I knew Caravaggio was an excellent painter, an asshole with a fatal temper and possibly a pedophile. But in this book, I learned something new. There’s an old adage among heterosexual women: if you want to know what sort of date you’re on, watch how he treats the server. Caravaggio once threw a plate of steaming hot artichokes into a waiter’s face, striking him with the earthenware dish.
September 14th 2018
Today, The Globe and Mail published a piece (for subscribers only) by Russell Smith called “CanLit versus its scholars.” In it, Smith discusses two subjects related to writing in Canada. The first, that bestselling Canadian author Iain Reid didn’t attend a university creative writing program; the second, the upcoming Canadian Literature Symposium at Carleton University (initiated by Jennifer Blair and Jody Mason) calling for papers that “analyze the literary cultures of Canada / of Indigenous nations within the boundaries of Canada in relation to past and present institutions.”
Of his reader, Smith asks these questions:
Smith employs the words “monstrously” and “epidemic” rhetorically, since nowhere will you find them in the actual conference description. He uses “monstrously” to qualify “oppressive,” a form of which you will find in the conference description, as Blair and Mason pose their own question: “If social oppression is linked to structural inequalities, how have the local, regional, national, and global institutions that have mediated the literary in Canada entrenched or resisted those inequalities?”
Smith’s use of the words “monstrously” and “epidemic” is a deflecting tactic. The question of the conference is by all accounts levelheaded. Various social and economic stats of women, LGBTQIA folks and BIPOC show us every day that oppression does indeed exist. Certainly Smith isn’t arguing against that?
By overblowing the question of the conference, he makes the questioners themselves appear melodramatic, or even hysterical, and therefore easy to dismiss. We’ve seen it before, and I’m sure we’ll see it again.
Smith employs a similar rhetorical device when he calls it a “ludicrous hyperbole” for Blair and Mason to describe Canada’s schools of creative writing as having “entrenched cultures of sexual violence.”
A ludicrous hyperbole? But how can that be, when in fact two of Canada’s most famed writing schools (University of British Columbia and Concordia) have in the last two years either terminated or suspended professors facing allegations of sexual assault and sexual harassment?
Maybe it’s the word “entrenched” with which Smith takes issue. One meaning of the word is “difficult to change.” If Smith thinks it’s easy to change the culture that allows sexual violence to occur within creative writing schools, I’m here to tell him, it is not.
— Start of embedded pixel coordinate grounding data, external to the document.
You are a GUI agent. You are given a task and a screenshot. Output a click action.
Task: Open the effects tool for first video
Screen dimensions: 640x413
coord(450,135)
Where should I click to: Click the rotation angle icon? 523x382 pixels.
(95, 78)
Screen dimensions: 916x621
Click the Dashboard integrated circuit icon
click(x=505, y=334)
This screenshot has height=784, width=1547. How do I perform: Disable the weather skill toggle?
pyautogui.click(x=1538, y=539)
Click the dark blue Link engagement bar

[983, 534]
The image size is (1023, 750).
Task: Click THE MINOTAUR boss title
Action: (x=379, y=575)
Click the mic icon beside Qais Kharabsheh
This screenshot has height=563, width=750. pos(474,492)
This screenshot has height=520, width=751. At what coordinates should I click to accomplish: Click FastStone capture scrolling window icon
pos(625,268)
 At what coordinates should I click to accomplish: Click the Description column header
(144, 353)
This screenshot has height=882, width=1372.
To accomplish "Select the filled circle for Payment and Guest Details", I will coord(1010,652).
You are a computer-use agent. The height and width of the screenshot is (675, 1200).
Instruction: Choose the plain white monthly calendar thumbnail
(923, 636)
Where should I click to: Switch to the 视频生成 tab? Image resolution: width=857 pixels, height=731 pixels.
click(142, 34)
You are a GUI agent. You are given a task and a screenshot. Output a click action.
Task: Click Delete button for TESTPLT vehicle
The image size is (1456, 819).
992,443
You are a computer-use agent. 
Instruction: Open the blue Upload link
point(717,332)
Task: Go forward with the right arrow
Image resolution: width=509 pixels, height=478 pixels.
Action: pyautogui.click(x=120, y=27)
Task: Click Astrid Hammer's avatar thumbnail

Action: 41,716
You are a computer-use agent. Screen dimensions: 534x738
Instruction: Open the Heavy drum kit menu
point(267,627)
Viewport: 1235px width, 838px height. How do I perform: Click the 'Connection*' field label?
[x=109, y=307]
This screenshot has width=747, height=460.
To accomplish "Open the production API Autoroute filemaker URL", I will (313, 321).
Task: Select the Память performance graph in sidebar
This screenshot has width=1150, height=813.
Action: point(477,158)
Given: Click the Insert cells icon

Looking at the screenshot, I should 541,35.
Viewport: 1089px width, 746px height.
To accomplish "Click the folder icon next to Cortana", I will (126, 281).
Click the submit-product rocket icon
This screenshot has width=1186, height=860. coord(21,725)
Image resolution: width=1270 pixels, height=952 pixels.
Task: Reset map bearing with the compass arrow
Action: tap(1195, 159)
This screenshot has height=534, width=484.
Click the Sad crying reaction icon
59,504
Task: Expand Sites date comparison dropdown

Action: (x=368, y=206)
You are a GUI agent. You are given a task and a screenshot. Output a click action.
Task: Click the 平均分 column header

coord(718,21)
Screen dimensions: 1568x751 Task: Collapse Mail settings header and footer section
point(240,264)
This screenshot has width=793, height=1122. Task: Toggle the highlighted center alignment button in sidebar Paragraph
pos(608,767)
Ironically, the Globe and Mail giving platform to his opinion that so recklessly diminishes the complaints of victims is proof of that.
Smith ends his piece with a declarative statement: “The scholars of Canadian Literature are not very interested in books.”
How he knows this with such grave certainty, I’m not sure. Maybe he has access to each of their bookshelves and reading habits. Maybe he is privy to their conversations at book clubs. Maybe he follows them to bookstores. Maybe he can see into their heart of hearts. Maybe he knows something I don’t: that one’s interest in dismantling structural barriers to publishing has an inverse relationship to one’s interest in books.
Or maybe he just thinks that every conference should be about people who look and write like him. Oh, and Iain Reid, I guess?